Book Shopping, Day Twenty-Three

[Here’s another guest post for another fabulous book to pre-order, this time from my friend and crit partner Lisa Brackmann. Book pre-orders do make great last-minute gifts, you know.]

Howdy! I’m thrilled to be Elizabeth’s latest guest for her Twenty-Four Days of Christmas Book Shopping Marathon blog series! Before we get into my book, can I just say I’ve read The Second Duchess, and it is awesome? I’d tell you all to pre-order it too, but I think it’s still too soon. So, just, pre-pre-order it! You’re in for a treat. [Thanks, Lisa! And may I just add that as one of your crit partners I’ve also read Rock Paper Tiger, and it’s absorbing, suspenseful, and simply crammed with fascinating time-and-place atmosphere.]

Okay, back to me. My debut novel Rock Paper Tiger is coming from Soho Press in June 2010. Which is a ways off, but that means your recipient will have a nice, shiny new book just in time for summer vacation.

Rock Paper Tiger is mainly set in China, a country where I’ve spent a considerable amount of time (in fact, I just got back and am trying to write this post while slightly jet-lagged). One of the reasons I wrote the book was that I felt today’s China was underrepresented as a setting in contemporary fiction. I’m not sure why, because if ever there were a place with the sorts of complexities, contradictions and global importance that make for a rich and relevant setting, that would be China. If I’ve managed to capture a tiny fraction of any of that, I’ll feel like I’ve done my job.

Your guide through this territory is one Ellie Cooper, an American and former National Guard medic who has plenty of reasons to get lost on the other side of the planet from her native country. Estranged from her husband, she’s tending bar in a Beijing dive and hanging out with video gamers and performance artists – one artist in particular, Lao Zhang, who has a few secrets of his own.

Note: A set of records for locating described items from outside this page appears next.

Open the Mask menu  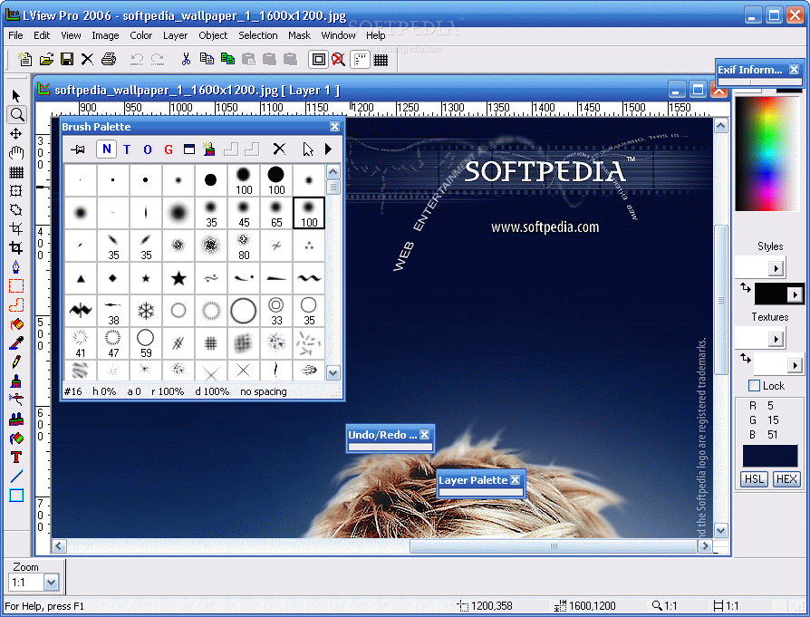tap(299, 35)
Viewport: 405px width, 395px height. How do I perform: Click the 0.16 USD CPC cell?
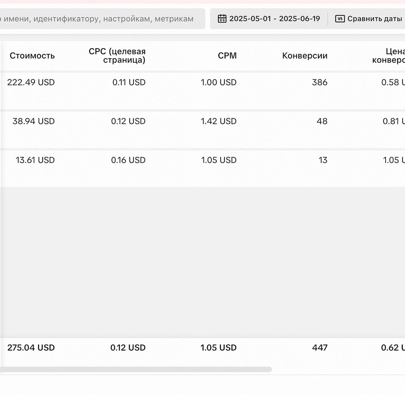128,160
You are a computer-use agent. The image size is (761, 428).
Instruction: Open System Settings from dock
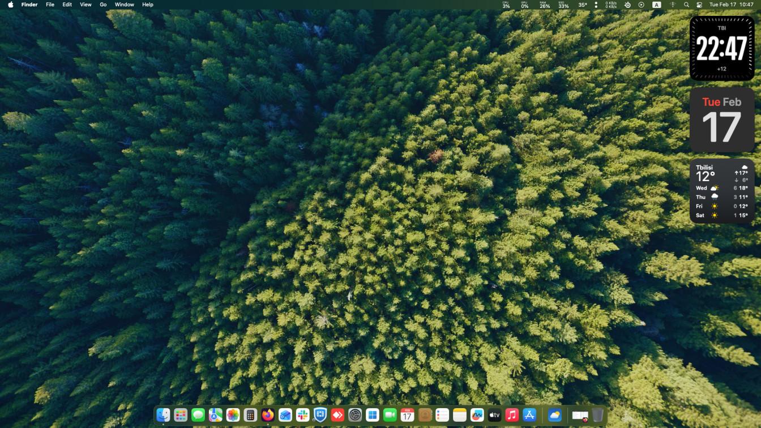(x=355, y=415)
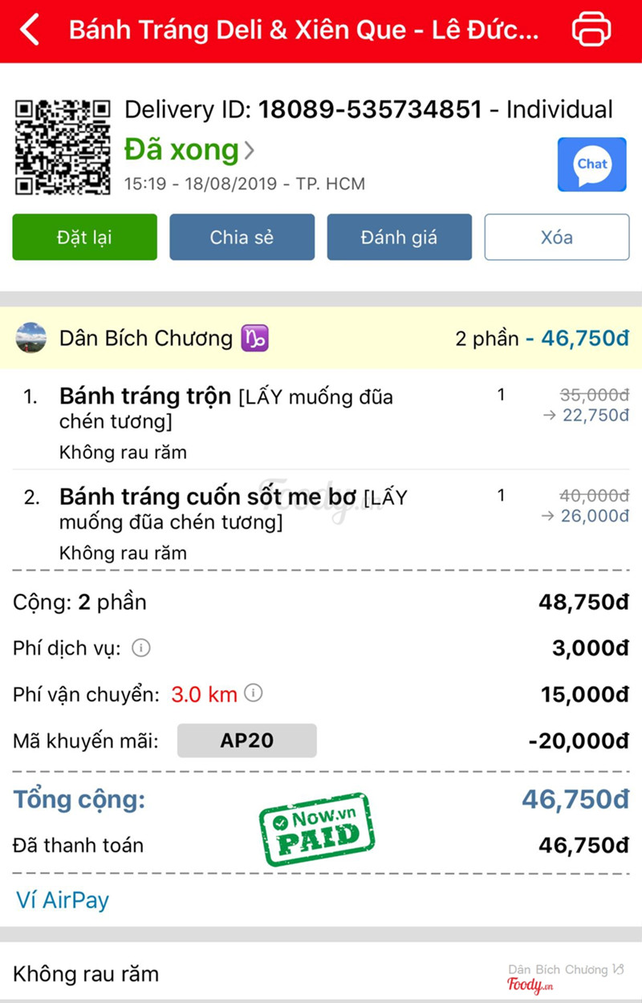The height and width of the screenshot is (1003, 642).
Task: Select the AP20 promo code tag
Action: tap(246, 741)
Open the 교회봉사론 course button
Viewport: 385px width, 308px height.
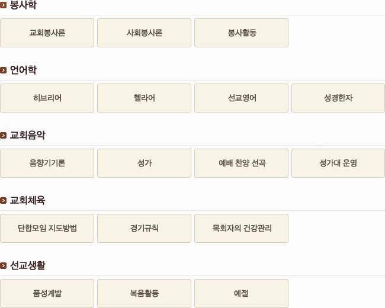[47, 33]
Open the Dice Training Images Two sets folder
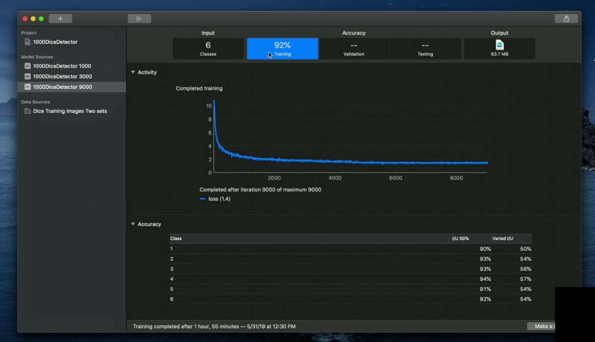 click(x=65, y=111)
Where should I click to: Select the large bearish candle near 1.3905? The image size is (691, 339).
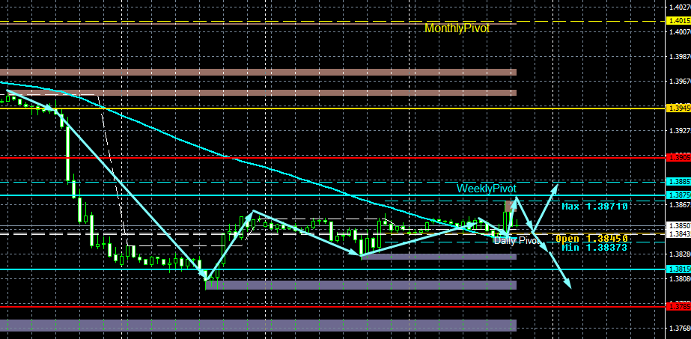[x=68, y=154]
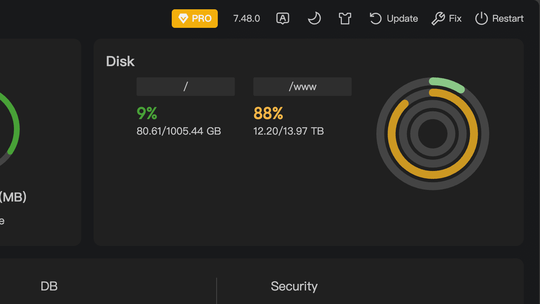
Task: Click the green 9% usage value
Action: [x=147, y=113]
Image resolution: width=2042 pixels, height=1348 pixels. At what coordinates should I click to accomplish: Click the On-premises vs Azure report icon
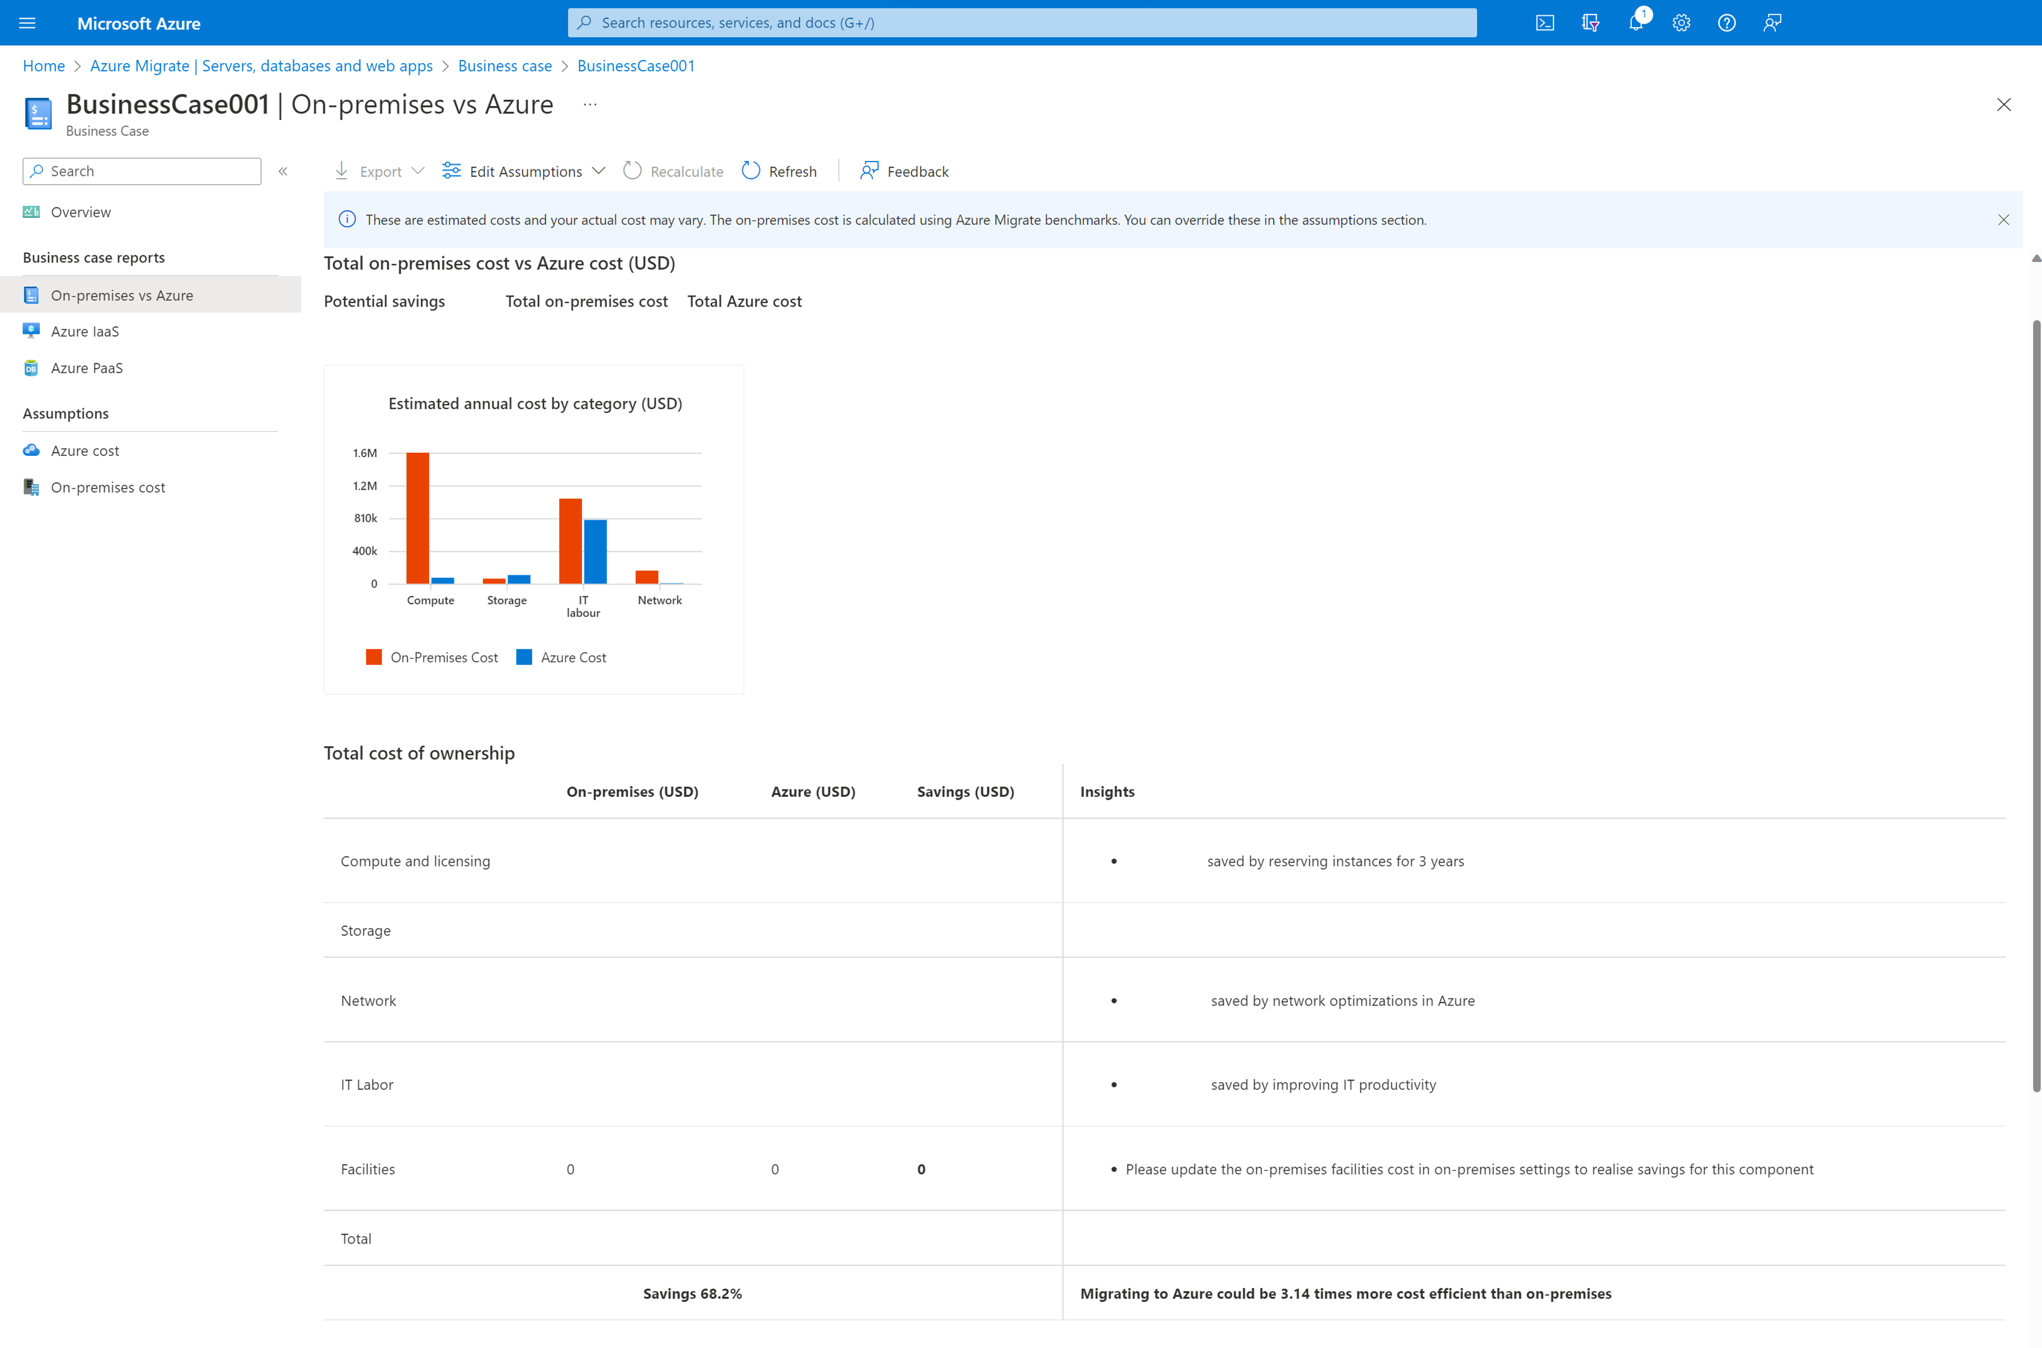(x=30, y=295)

When a chance encounter with a Uighur fugitive drops her down a rabbit hole of conspiracies, Ellie must decide who to trust among the artists, dealers, collectors and operatives claiming to be on her side – in particular, a mysterious organization operating within a popular online game.

Rock Paper Tiger has some suspense and thriller elements, but for me it is more of a journey story and a meditation on global communities, in both the positive and negative sense. What does it mean to live in a surveillance society? How do we live creative and free lives in a world that is dominated by huge, impersonal organizations that are largely indifferent to “ordinary” people’s individual concerns? What will Ellie do when she runs out of the Percocet she uses to self-medicate, and will her failure to forward her mother’s prayer chain emails to ten people she wants to bless really result in disastrous consequences?

You can find out more about Rock Paper Tiger at my website, and in the Spring 2010 Soho Catalog (hey, that’s my book on the cover!). Rock Paper Tiger is available for pre-order at Amazon.com, Borders, and IndieBound. (Hey, Barnes and Noble! Where’s the pre-order? Get with the program already!).